Quanto aos desenhos foi um exercício de fé e foco. Eu desenhava o mais rápido possível. Uma das coisas que me surpreendeu foi que achei o desenho bem honesto. O bom de não ser um desenhista incrível é que eu facilmente atinjo meu máximo. Sinceramente, se eu tivesse bastante tempo não sei se eu seria capaz de fazer muito melhor.
Dividi minha mente em quatro, peguei fôlego e fui até acabar a primeira parte (página 6) sem parar. Terminei-as por volta das 2h00. Sai, comi alguma coisa e voltei as 2h30. 5 minutos depois voltei e minha bateria da caneta acabou.
Tive vontade de cortar minha cabeça fora. Eu poderia ter deixado carregando enquanto comia. Perdi 30 minutos. A caneta não carregou toda, mas voltei à labuta.
Mais seis páginas. 3 da manhã. Minha mão doía, mas não dava tempo de parar. Continuei até umas 4h30 quando a caneta parou de novo. Começou a amanhecer. Até aí eu tinha feito por volta de 14 páginas. Faltavam 10.
Quando retornei consegui embalar bem e por volta das 06h00 eu tinha 18 páginas completas. Faltavam 4 horas para fazer as últimas seis páginas que eram as páginas com menos desenhos.
Aqui foi o começo do fim pra mim. Minha mente relaxou porque eu finalmente tinha certeza que eu conseguiria finalizar. Por outro lado essa certeza diminuiu o nível de adrenalina abrindo as portas para o cansaço e o sono me bateram com mais força.
Eu passei a desenhar de forma modorrenta. A cada página terminada eu levantava pra beber água e vagabundear pela casa. Segui assim, querendo parar, mas continuando. Meus quadros mais simples são dessa parte.

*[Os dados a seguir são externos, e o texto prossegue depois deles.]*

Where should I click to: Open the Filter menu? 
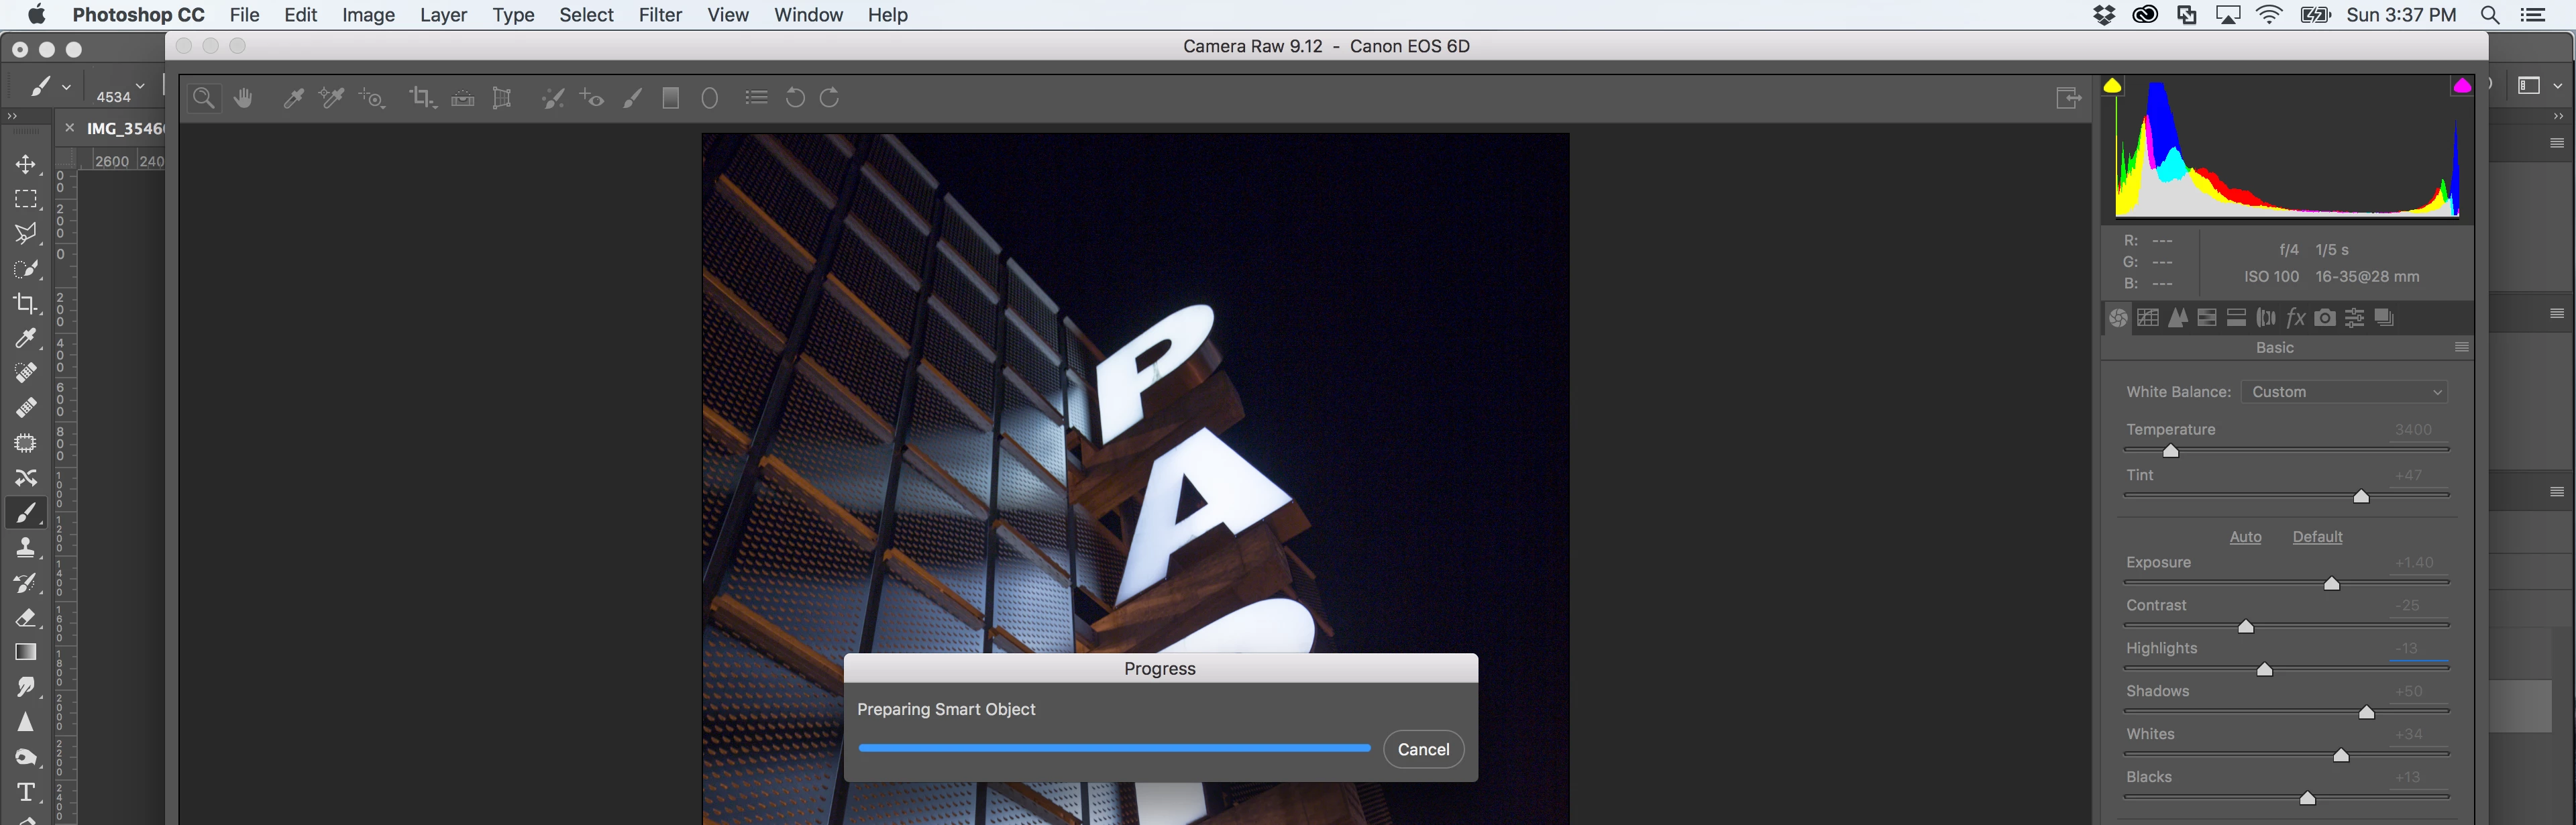point(660,15)
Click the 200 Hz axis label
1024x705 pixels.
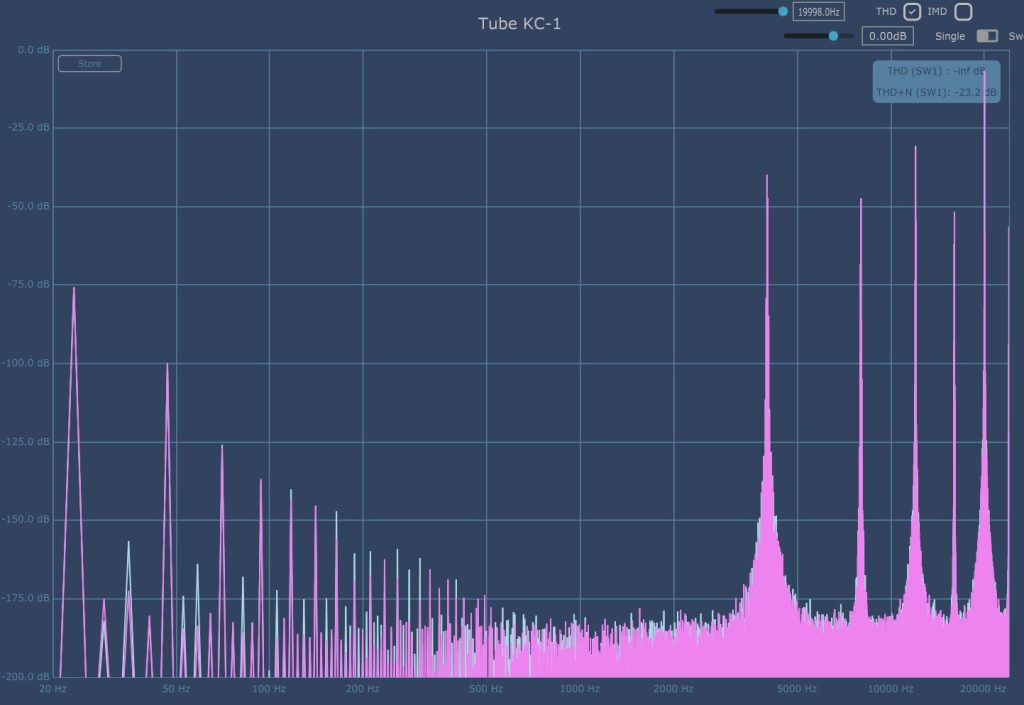pos(363,689)
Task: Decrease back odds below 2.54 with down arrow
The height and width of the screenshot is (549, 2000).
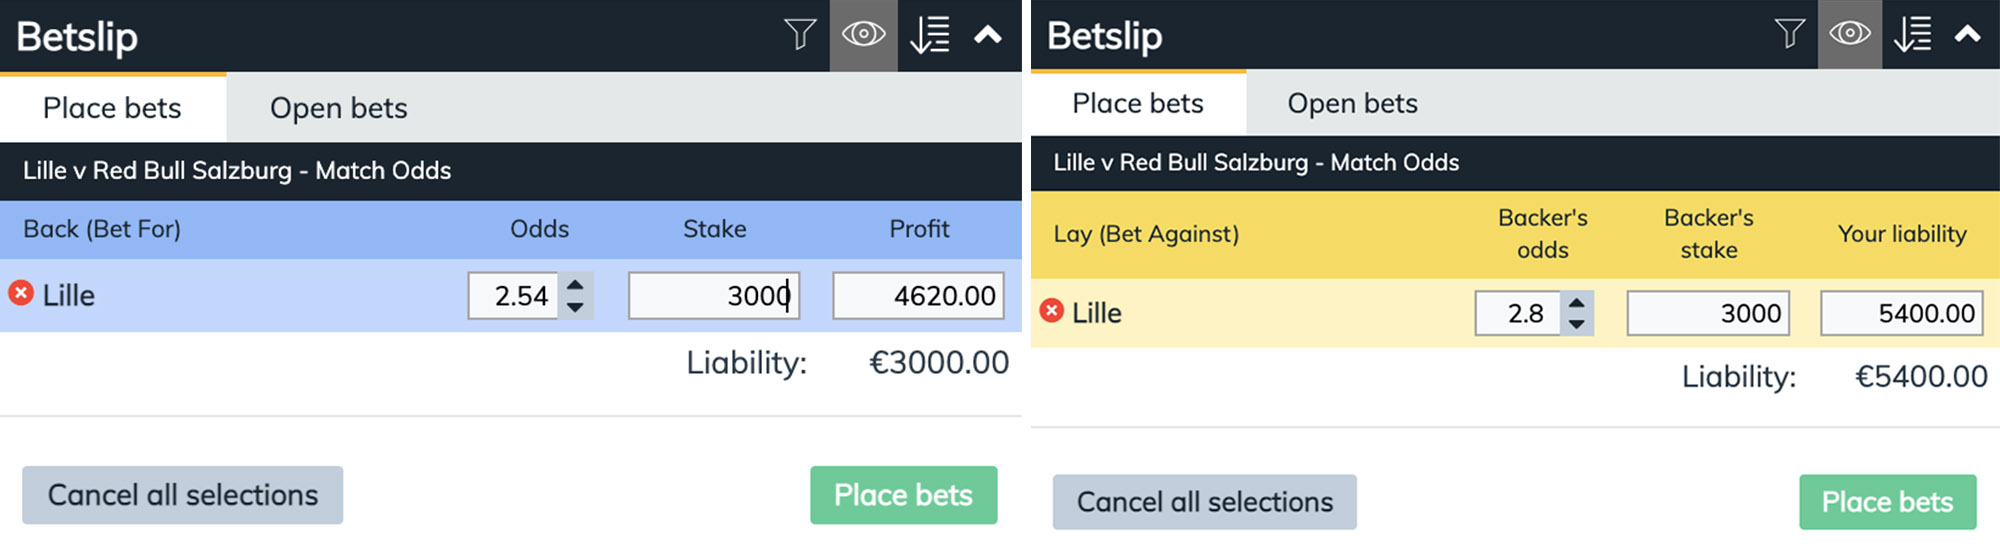Action: click(575, 307)
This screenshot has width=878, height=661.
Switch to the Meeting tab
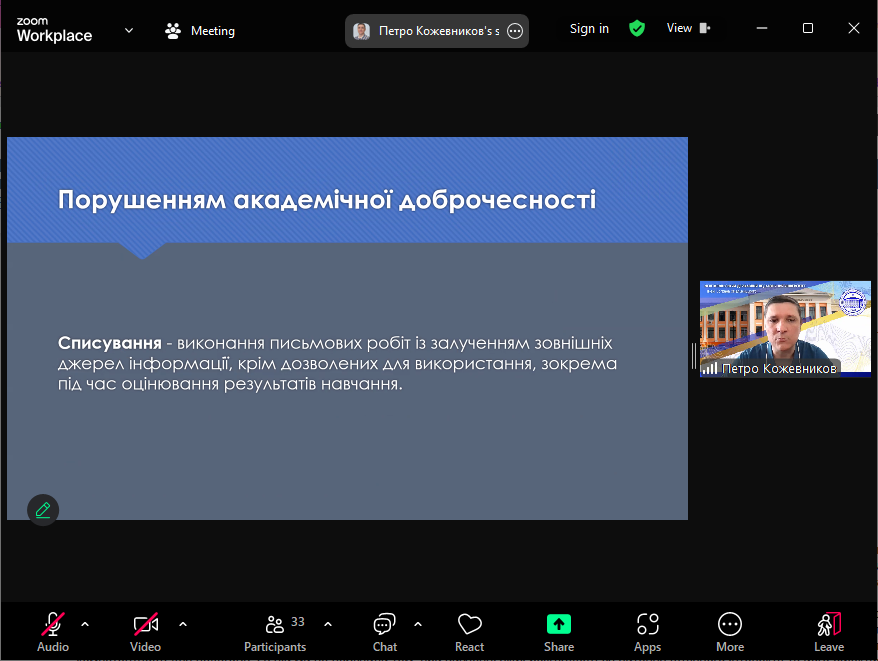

Por volta das 08h30 eu terminei.
Terminei
Finalmente! Terminei! Em 22h mais ou menos eu concluí uma história completa. Roteiro, rascunho, letras e arte final. O alívio foi tão pululante que sublimou o sono. Em vez de ir dormir, fiquei no Zoom vendo meus companheiros terminarem. Joguei um xadrez. Eu tinha tudo. Paz e um quadrinhos de 24 páginas.

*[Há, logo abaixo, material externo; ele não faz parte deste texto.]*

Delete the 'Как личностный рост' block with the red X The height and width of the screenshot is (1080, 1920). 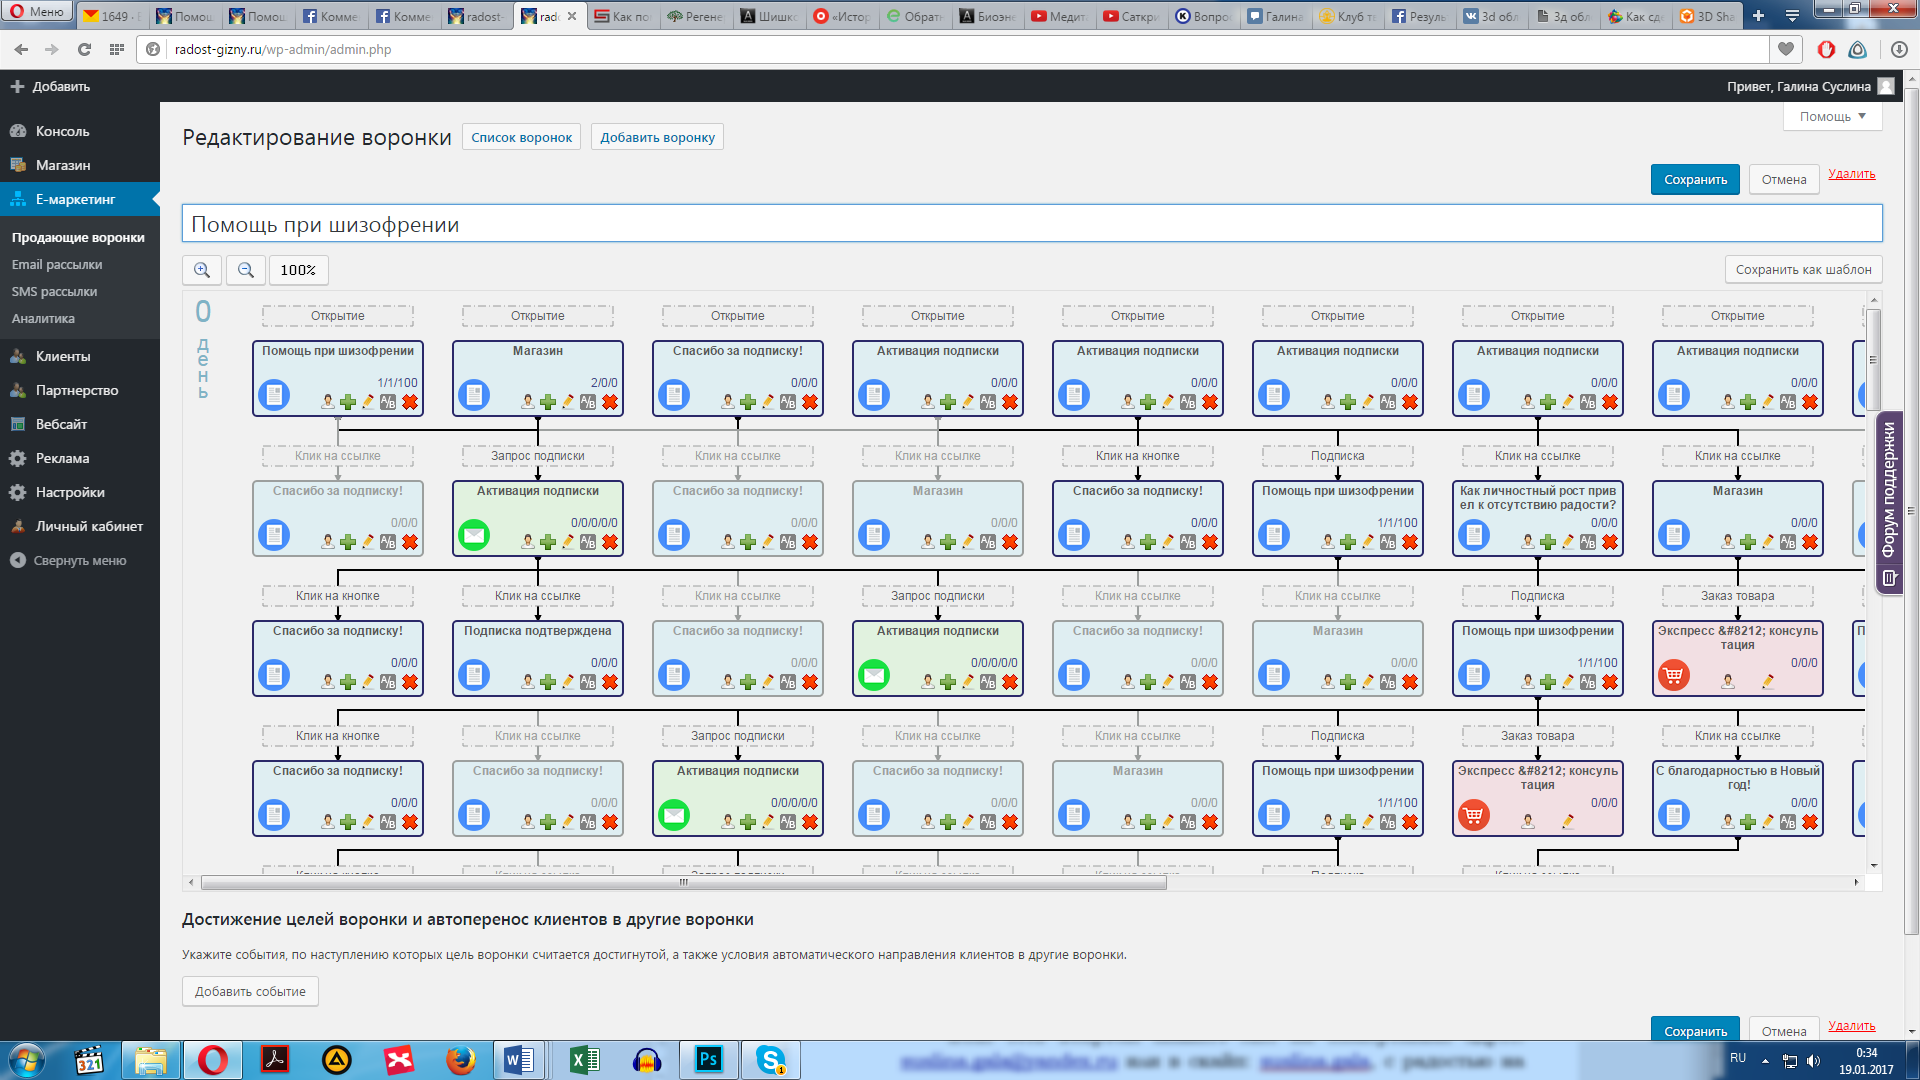click(x=1610, y=542)
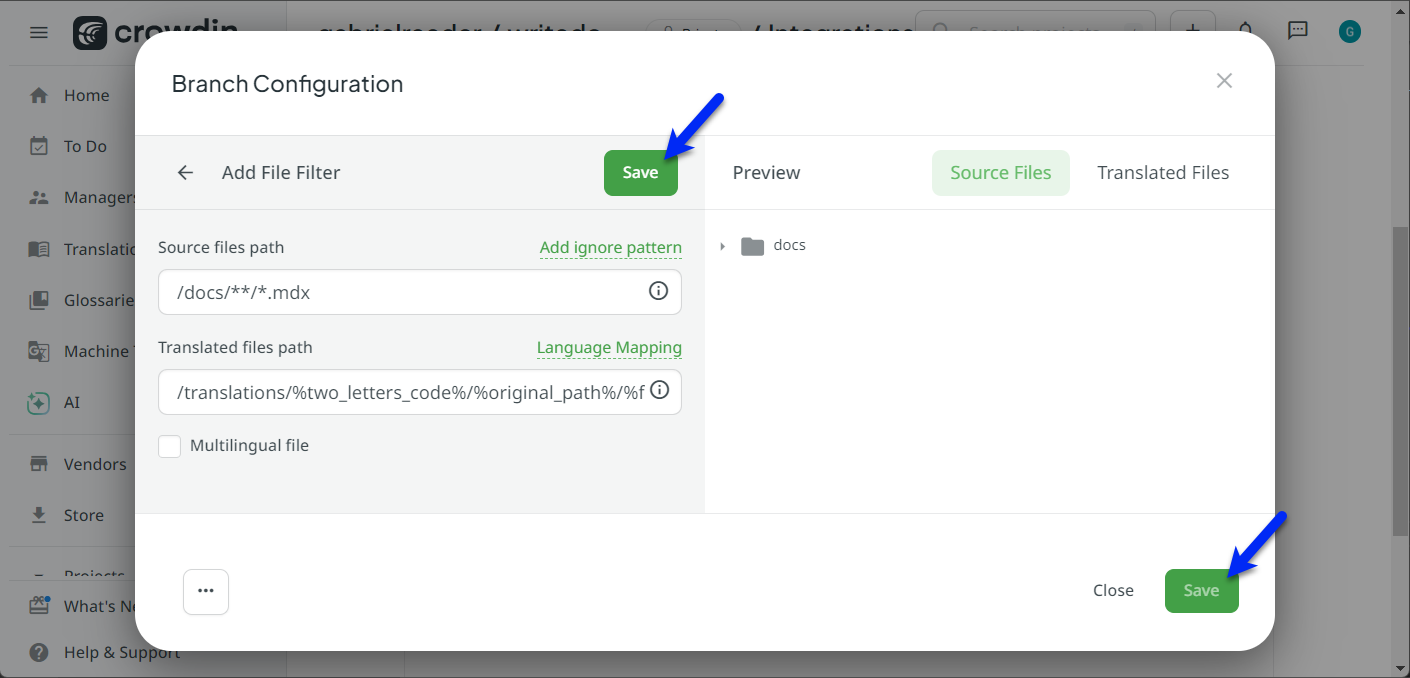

Por um segundo pensei em revisar meus quadrinhos. Mas só de pensar em voltar para aquela maratona, mesmo que sem obrigações, fez eu voltar a sentir o cansaço. Me despedi dos meus companheiros e finalmente me rendi ao sono.
O dia seguinte não acaba jamais.
O dia seguinte foi de grande felicidade e ao contrário do que pensei no início, o quadrinho finalizado foi o que menos me impactou. Não me entenda mal. To muito feliz e muito orgulhoso dele, mas calcule o tanto que as outras coisas me deixaram mais feliz.

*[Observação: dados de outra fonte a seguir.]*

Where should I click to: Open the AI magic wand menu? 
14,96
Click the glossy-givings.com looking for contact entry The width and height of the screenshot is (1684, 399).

Que coisas? Ter conhecido o amor que meus companheiros têm por quadrinhos. Um amor que muitas e muitas vezes me faltou, mas que agora eu o tomo inspirado e emprestado. Ter conhecido minha capacidade de me adaptar às necessidades. Ter feito um traço bem mais livre de retas e de ter gostado disso. Sem dúvida meu jeito de desenhar jamais será o mesmo.
Ter conhecido as coisas que outros quadrinistas gostam de ler. Enfim… são muitas as coisas. Por agora ainda consigo sentir a dor nas costas que essas 24 h me trouxeram, espero que o ano passe devagar para chegar a próxima maratona, mas quando ela vier, com certeza vai me encontrar aqui, preparado para mais 24 páginas de suor, tinta, lágrimas e amor.